Si le sexe des femmes pouvait parler


Si le sexe des femmes pouvait parler, que dirait-il? Que nous raconterait-il? Quels secrets dévoilerait-il? Comment s’exprimerait-il? Quels mots s’échapperaient de ses lèvres humides?

On imagine celui d’une ingénue, timide et maladroit, hésitant à former ses phrases et à les énoncer de façon intelligible. Ou bien celui d’une fille de rue dont la gouaille n’aurait rien à envier à l’Arletty de l’Hôtel du Nord. Alors que celui de la Reine d’Angleterre se suffirait peut-être d’un we are not amused.

On imagine les plus hirsutes chanter de vielles balades de Joan Baez et de Bob Dylan. Les plus épilés prendre des accents aristos. Et les plus rasés minauder d’une voix de petite fille attardée.

Que dirait le sexe d’une femme qui a connu beaucoup d’hommes? Ferait-il un inventaire à la Prévert de toutes les verges qui l’ont visité, toutes ces têtes engoncées dans un caoutchouc protecteur, comme des cambrioleurs de pacotille venus dérober un illusoire butin? Ricanerait-il de ces nouilles trop cuites, coquillettes, tortellinis ou longs spaghettis mollassons qui se sont échinés en vain à lui donner du plaisir?

Que dirait celui d’une femme qui n’a connu qu’un seul homme et sa petite queue fripée, mais qui a vu passer, l’un après l’autre, année après année, tous ces bébés gélatineux, le déformant à jamais?

Que confesserait celui d’une jouvencelle qui découvre les jeux interdits à l’aide d’un doigt à l’ongle raccourci? Celui de la ribaude, allergique aux triques, qui accueille avec bonheur la langue habile d’une autre femme? Celui de la jeune pucelle, offerte aux appétits d’un mari qu’elle n’a pas choisi? Celui de l’épouse battue, violée, déshonorée et meurtrie?

Mais heureusement pour les hommes, le sexe des femmes ne parle pas. Parce que le sexe, nous dit-on, n’est pas matière à commérage, caquetage et bavardage.
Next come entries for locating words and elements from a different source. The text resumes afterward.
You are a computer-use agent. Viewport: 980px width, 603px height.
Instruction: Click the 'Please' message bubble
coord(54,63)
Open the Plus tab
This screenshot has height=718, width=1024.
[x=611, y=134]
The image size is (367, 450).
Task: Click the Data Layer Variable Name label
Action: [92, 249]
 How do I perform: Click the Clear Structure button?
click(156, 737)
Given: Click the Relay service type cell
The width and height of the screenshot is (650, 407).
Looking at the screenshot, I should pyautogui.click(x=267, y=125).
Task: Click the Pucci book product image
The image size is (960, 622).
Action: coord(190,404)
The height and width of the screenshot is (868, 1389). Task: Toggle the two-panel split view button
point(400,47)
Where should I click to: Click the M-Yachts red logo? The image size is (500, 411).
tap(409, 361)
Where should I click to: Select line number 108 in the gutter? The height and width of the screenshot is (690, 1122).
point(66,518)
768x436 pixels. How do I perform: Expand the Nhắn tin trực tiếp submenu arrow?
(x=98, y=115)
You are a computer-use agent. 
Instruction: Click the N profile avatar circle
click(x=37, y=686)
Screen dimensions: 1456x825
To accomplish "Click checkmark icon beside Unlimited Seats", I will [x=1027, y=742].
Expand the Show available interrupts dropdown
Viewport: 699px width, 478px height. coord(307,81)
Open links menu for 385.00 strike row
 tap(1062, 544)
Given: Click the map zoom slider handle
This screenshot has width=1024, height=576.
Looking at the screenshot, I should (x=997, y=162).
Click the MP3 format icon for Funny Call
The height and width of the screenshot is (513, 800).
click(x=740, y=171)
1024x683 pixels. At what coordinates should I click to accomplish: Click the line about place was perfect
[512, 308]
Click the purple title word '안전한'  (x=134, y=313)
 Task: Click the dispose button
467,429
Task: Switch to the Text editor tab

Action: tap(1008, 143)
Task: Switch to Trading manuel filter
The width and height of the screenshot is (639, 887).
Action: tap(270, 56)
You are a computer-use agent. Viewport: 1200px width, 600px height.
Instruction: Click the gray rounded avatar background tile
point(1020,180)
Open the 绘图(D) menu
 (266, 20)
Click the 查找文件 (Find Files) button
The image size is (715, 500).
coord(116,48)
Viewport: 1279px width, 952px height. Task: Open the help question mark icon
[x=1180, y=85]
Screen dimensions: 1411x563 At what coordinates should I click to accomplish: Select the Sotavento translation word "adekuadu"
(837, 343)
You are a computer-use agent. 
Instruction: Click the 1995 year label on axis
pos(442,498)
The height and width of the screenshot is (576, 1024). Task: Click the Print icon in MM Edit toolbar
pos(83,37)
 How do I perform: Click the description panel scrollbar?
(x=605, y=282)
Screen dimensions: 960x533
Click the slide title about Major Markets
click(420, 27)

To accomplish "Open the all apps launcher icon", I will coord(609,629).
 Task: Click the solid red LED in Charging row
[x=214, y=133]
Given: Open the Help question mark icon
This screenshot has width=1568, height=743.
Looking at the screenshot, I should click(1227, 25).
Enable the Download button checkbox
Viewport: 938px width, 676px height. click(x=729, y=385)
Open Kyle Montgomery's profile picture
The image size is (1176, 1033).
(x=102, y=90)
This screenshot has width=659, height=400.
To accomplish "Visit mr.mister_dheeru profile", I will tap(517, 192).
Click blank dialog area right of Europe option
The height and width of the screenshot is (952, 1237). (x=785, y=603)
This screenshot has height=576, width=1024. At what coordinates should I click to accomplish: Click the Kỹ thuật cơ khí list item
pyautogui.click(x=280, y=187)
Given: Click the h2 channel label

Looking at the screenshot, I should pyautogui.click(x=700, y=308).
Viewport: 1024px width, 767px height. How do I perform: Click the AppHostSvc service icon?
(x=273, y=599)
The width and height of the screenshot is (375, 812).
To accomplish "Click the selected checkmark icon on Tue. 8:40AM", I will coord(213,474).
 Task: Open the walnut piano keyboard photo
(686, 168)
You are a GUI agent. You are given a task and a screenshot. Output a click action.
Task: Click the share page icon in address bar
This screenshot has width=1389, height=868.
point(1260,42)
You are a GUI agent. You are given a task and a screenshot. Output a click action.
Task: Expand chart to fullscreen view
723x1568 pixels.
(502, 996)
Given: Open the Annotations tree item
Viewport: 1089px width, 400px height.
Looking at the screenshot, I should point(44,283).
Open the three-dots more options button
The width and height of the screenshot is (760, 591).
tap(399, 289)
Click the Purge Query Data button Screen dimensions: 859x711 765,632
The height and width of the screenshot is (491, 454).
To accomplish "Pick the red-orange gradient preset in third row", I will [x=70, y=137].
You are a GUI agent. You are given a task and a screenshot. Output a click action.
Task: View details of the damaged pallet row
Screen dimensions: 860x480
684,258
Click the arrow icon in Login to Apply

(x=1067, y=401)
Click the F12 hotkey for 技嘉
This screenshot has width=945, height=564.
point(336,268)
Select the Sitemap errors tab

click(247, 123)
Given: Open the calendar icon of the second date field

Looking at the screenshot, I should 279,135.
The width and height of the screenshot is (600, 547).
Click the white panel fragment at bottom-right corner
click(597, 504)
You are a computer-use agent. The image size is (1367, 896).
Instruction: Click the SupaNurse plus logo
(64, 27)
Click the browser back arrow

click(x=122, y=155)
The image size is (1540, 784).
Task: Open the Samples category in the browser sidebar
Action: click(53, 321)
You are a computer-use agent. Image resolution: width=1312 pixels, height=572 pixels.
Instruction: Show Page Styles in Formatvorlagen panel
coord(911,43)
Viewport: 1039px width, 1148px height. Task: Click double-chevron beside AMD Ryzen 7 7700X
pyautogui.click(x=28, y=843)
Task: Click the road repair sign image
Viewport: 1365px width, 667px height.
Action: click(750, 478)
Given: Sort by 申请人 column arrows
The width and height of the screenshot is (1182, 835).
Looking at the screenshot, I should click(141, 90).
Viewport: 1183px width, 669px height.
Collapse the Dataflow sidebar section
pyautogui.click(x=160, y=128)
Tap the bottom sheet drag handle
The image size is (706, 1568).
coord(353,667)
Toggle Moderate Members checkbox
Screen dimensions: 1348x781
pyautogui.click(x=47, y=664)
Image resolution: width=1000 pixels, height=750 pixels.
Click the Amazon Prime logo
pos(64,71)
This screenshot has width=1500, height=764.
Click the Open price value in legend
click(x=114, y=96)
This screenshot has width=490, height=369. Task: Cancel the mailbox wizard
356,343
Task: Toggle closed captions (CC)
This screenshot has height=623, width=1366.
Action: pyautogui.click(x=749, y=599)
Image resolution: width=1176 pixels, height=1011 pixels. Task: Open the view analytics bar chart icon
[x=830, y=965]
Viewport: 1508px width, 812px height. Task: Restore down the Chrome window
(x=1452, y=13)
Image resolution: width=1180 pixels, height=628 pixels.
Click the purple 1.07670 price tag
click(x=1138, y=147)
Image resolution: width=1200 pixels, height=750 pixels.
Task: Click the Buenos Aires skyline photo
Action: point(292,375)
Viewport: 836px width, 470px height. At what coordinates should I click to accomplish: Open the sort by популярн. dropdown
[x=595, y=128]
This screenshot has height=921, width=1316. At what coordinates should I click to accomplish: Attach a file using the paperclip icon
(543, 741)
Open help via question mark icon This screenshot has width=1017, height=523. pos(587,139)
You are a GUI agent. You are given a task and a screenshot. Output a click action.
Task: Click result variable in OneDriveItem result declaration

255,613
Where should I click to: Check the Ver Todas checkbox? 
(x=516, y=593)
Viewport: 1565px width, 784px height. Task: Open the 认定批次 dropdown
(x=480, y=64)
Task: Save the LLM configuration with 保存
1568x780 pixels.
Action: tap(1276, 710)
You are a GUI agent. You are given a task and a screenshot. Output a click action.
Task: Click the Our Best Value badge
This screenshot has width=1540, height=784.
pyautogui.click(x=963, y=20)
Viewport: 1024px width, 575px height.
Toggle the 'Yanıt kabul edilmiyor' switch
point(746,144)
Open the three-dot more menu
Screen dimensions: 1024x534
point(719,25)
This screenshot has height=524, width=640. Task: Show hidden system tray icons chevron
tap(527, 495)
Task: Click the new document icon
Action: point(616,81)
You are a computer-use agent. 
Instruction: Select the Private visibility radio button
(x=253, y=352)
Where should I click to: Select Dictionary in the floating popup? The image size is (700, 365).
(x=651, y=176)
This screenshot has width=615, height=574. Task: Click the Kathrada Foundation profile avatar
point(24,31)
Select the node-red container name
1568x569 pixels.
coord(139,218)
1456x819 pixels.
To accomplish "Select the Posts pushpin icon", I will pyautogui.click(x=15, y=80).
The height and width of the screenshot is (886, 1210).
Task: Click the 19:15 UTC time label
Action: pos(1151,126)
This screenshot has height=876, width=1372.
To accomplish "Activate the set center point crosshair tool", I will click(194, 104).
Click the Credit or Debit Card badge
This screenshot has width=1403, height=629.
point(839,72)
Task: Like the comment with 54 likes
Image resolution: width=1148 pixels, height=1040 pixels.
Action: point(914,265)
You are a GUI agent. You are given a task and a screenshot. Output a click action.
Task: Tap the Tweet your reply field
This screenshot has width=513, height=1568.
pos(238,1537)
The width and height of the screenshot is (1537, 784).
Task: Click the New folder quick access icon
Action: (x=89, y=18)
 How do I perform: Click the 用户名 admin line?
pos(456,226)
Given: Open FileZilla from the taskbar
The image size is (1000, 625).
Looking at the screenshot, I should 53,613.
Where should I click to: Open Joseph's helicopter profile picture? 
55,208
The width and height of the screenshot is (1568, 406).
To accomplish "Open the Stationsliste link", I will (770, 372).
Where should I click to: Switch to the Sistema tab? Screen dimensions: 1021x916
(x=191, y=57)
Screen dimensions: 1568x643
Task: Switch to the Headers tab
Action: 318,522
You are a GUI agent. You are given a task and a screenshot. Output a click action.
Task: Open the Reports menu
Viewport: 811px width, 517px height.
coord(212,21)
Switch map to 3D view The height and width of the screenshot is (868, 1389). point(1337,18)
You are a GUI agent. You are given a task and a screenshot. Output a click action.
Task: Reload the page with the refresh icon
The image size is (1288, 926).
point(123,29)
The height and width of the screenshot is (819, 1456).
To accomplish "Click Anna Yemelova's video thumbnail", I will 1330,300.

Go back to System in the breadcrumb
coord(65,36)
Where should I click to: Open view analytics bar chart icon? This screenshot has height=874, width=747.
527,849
Ce n’est pas un sujet de conversation de salon, autour d’un café matinal ; de lavoir, autour d’un caleçon aux tâches coriaces ; ou même de salle d’attente, autour d’un magazine féminin. Bref, le sexe n’est pas une affaire de femme.

Le sexe est une affaire d’homme. Parce que le sexe, c’est du sérieux. Mais attention, pas n’importe quel sexe. Le sexe chaste. Le sexe utile. Celui de la perpétuation de l’espèce. Celui du croissez et multipliez. Pas le sexe futile. Pour le plaisir. Non, ce sexe-là est maudit, honni, banni.

Pour les femmes évidemment, pas pour les hommes. Eux, peuvent détrousser à loisir toutes les jupes qui passent. Puis vanter leurs exploits imaginaires à d’autres Tartarin du slip qui se délectent des détails salaces tout en suçant d’énormes cigares phalliques.

Pour beaucoup d’hommes, en Orient comme ailleurs, l’étreinte féminine ne doit exister que dans le cadre sacré du mariage. Celui des draps blancs maculés de sang de la vierge officiellement intronisée femme, épouse, puis mère. Dont les droits se métamorphosent par l’acte coïtal en devoirs, puis en servitude. Une créature docile qui doit pondre des marmots et baisser les yeux quand on lui parle. Et qui, surtout, doit être interdite de ce terrible péché, cette insulte suprême à la décence et à la morale : le plaisir.

Le destin sexuel d’une femme doit se résumer à accepter gracieusement et sans broncher la sainte semence du mâle. Même s’il y va à la hussarde et finisse par lui ronfler dans l’oreille, l’écrasant de son gros corps mou plein de bière et d’idées reçues. Son rôle est de porter en elle l'héritier tant espéré, qui deviendra avec l’âge le clone imbécile et poilu de son fier géniteur.

Si c’est une fille que la malheureuse enfante, on dira que ce n’est pas si grave. Puis on priera en secret pour qu’elle devienne une belle jeune fille qu’on pourra investir dans un mariage utile.

Oui, heureusement pour les hommes que le sexe des femmes ne parle pas. Parce que s’il parlait, ses révélations pourraient renverser toutes les valeurs rétrogrades qui régissent nos sociétés phallocrates et faire tomber les colonnes viriles du temple. Le temple des hommes. Un temple bâti sur le principe fondamental de l’asservissement des femmes.

Si le sexe des femmes pouvait parler, il changerait le monde.